The firm also highlighted the completion of its £200 million 2025 buyback and the acquisition of Damito in Slovakia. CEO Frank van Zanten said: ‘Despite what has remained a challenging market, we expect to meet our outlook for 2025, which was set out in April this year.

‘We continue to remain strongly focused on performance across the broup and are encouraged by operational improvements being made and new business wins in North America. We remain confident in the group’s underlying resilience and strength, and ability to deliver consistent compounding growth in the medium-term.’

On the FTSE 250, IntegraFin Holdings led the risers, up 5.5%, after reporting full-year results.

IntegraFin said activity on its Transact platform was elevated ahead of the UK budget, before reverting to trend levels afterwards, and that it enters financial 2026 with growing momentum.

The firm reported financial 2025 net inflows of £4.4 billion, up from £2.5 billion, revenue of £156.8 million versus £144.9 million, and pretax profit of £69.1 million, broadly flat year-on-year. The total dividend rose to 11.3 pence from 10.4 pence.

Elsewhere, Springfield Properties rose 5.0%, saying it continues to secure new contracts and that gross margins remain strong, particularly in affordable housing.

The housebuilder expects first-half revenue of £106.0 million, broadly in line with last year, and said trading in the first half of financial 2026 is in line with expectations.

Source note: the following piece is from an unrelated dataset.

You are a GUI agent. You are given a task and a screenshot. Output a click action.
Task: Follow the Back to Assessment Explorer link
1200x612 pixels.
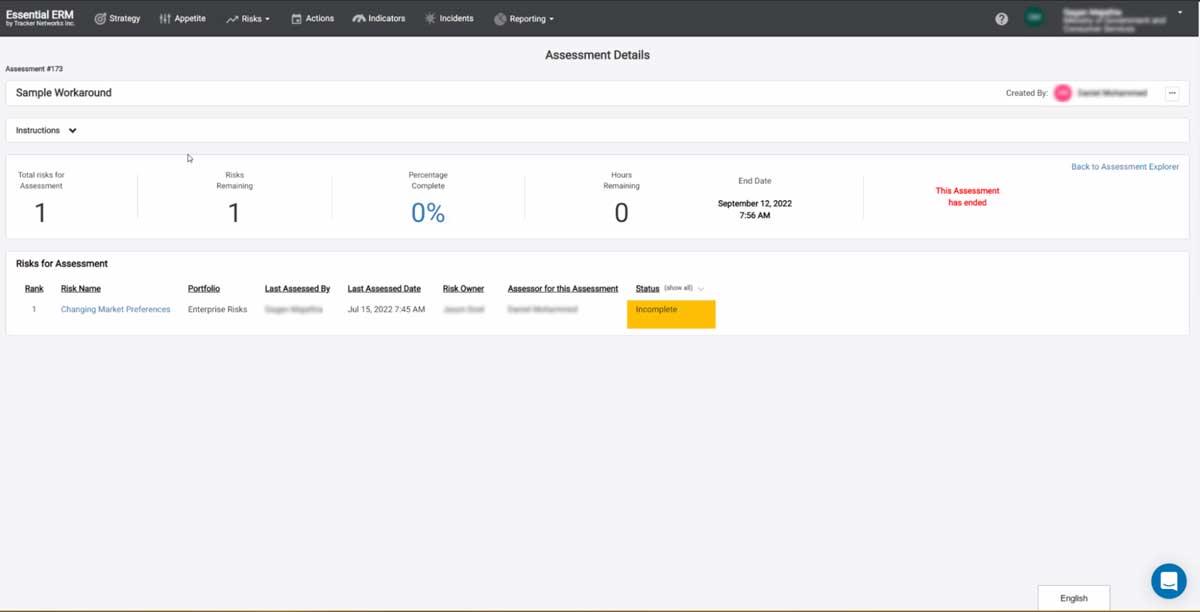coord(1125,166)

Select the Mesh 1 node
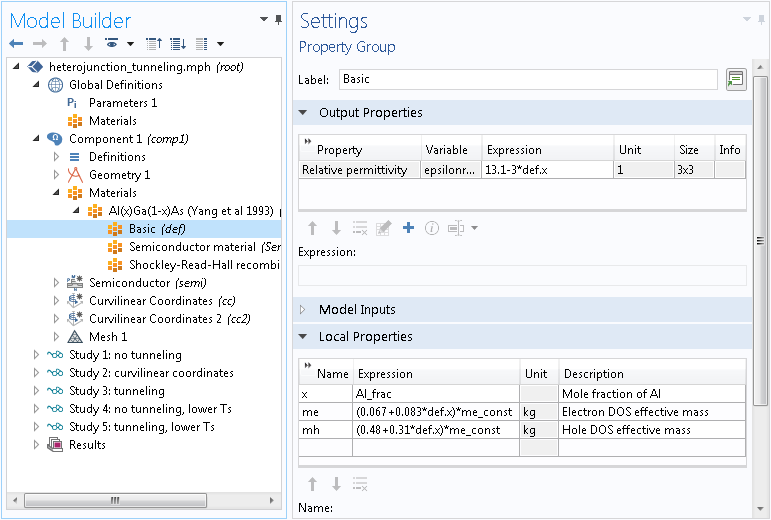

It also signed an agreement with SSEN Transmission to deliver around 300 homes.

Brent oil traded at $59.58 a barrel early on Wednesday, up from $59.01 late Tuesday, after President Trump ordered a blockade of ‘sanctioned’ oil tankers travelling to and from Venezuela.

The move escalates pressure on Caracas as the US builds a larger military presence in the Caribbean.

The country is estimated to have oil reserves of some 303 billion barrels, according to the Organisation of the Petroleum Exporting Countries, OPEC, more than any other nation.

Gold was quoted at $4,315.70 an ounce, up from $4,304.60.

Still to come on Wednesday’s economic calendar are Germany’s Ifo business climate survey and eurozone consumer price inflation data.